DESCRIPTION OF THE TASK: Look below for the line that contains "You are a GUI" and the line that contains "Given: Click the plus zoom-in button", then restate both of them and every line in between, exactly. No picture goes in the copy.

SOURCE RECORDS:

Start of Block

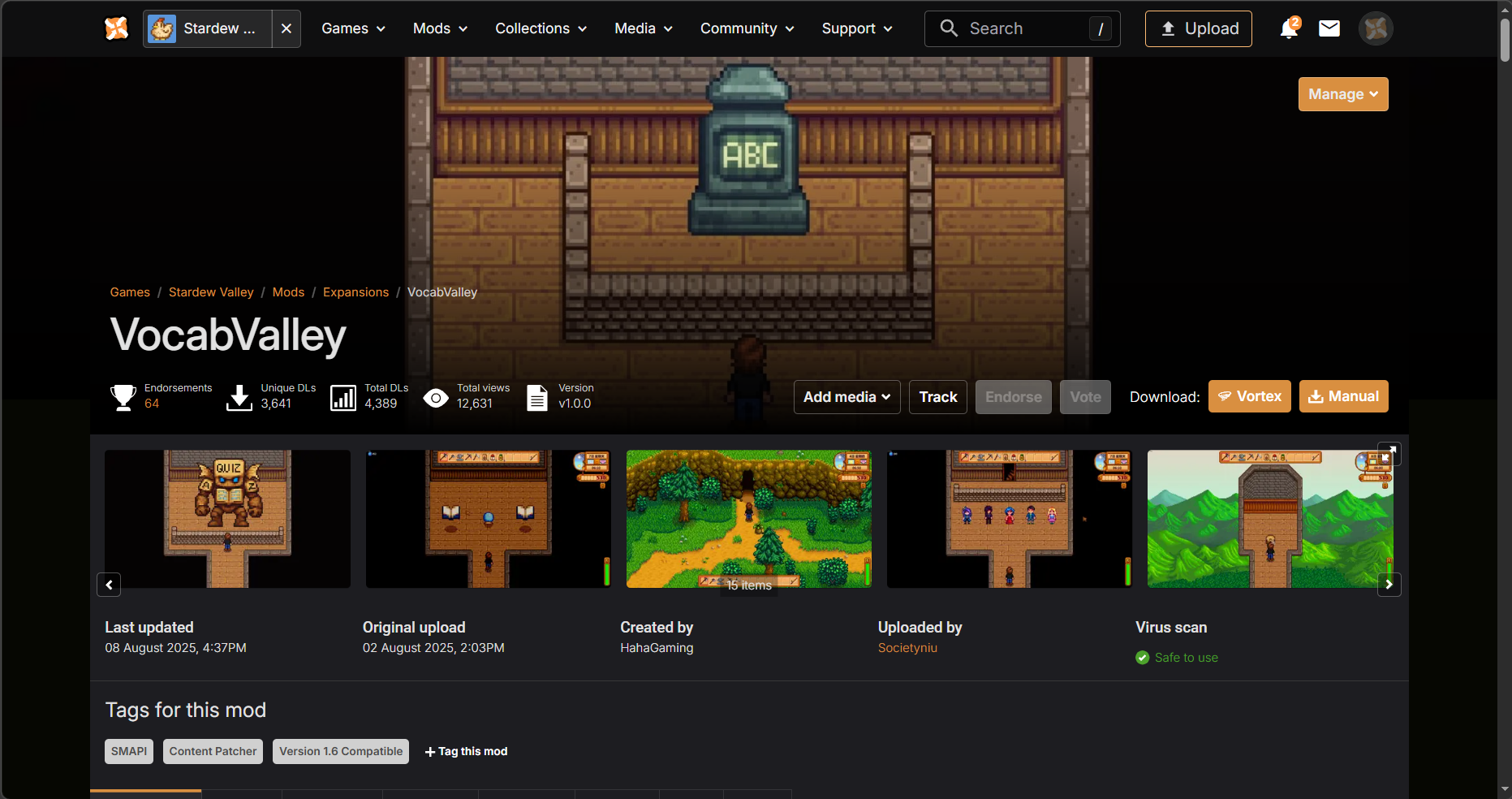The height and width of the screenshot is (799, 1512).
Task: Open the user profile avatar
Action: point(1375,29)
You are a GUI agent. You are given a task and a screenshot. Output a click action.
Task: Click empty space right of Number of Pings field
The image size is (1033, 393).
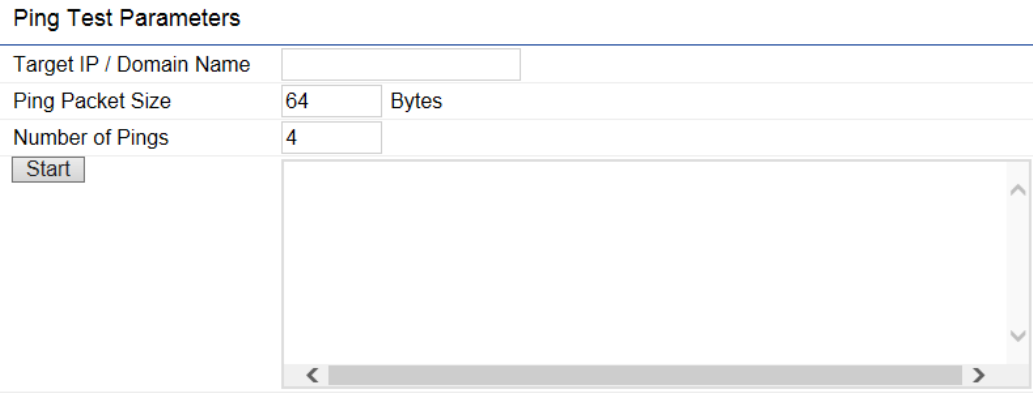click(x=705, y=138)
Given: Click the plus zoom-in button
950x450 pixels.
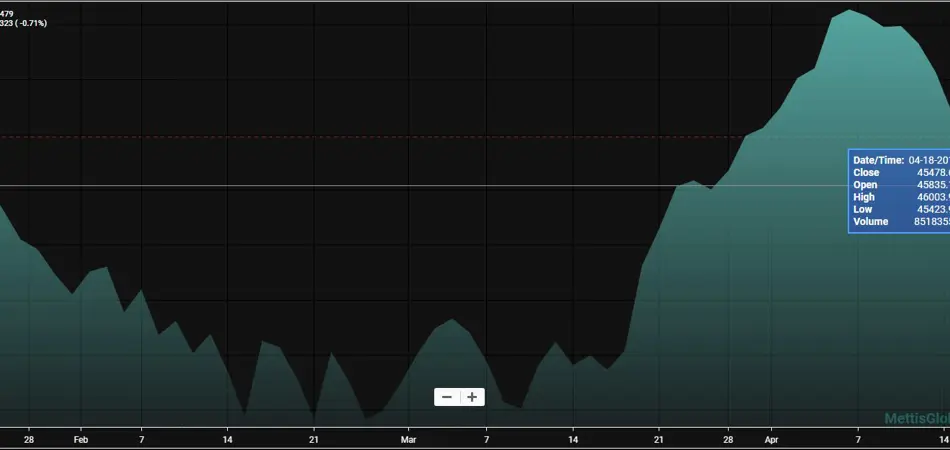Looking at the screenshot, I should (x=472, y=397).
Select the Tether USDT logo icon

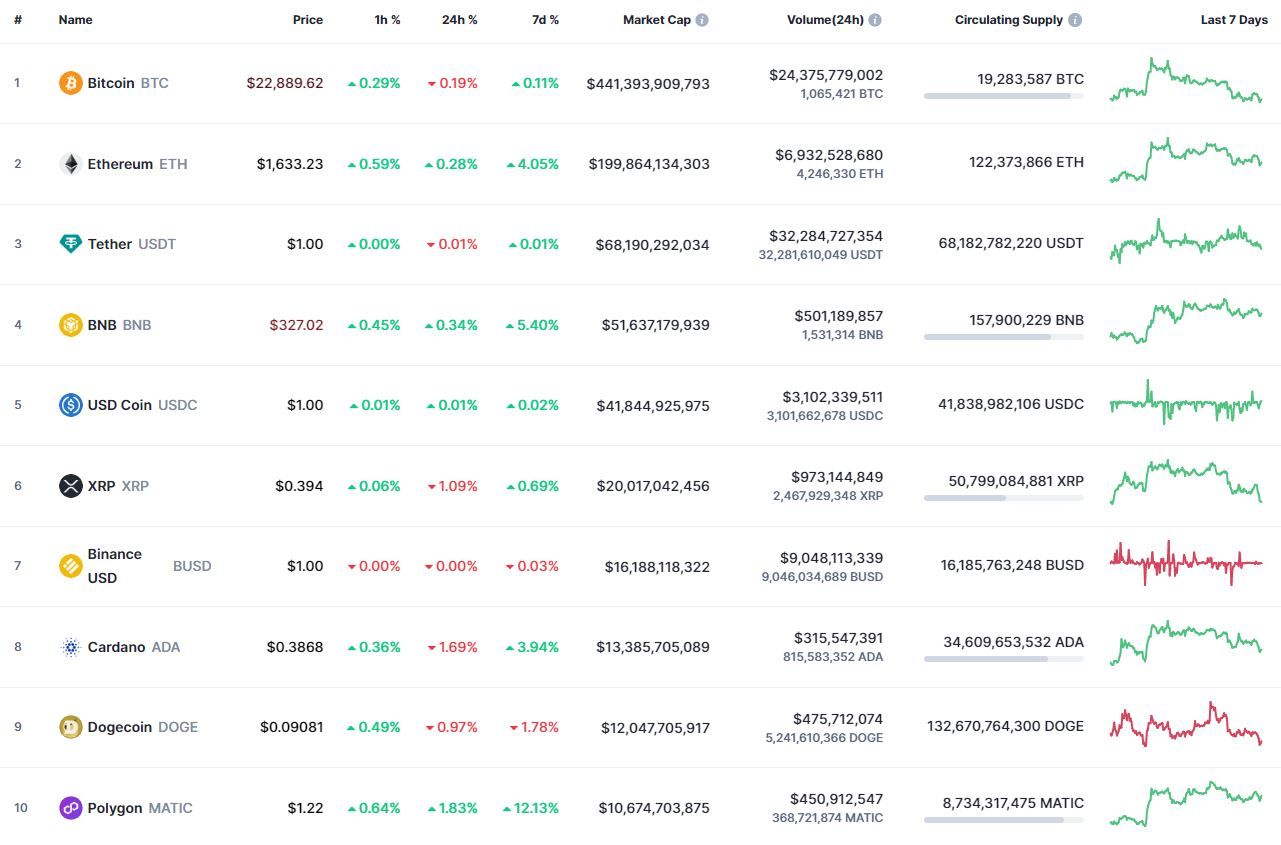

End of Block

EXERCISE RESULT:
You are a GUI agent. You are given a task and a screenshot. Output a click action.
Task: Click empty space right of Number of Pings field
The image size is (1033, 393).
click(x=705, y=138)
Given: Click the plus zoom-in button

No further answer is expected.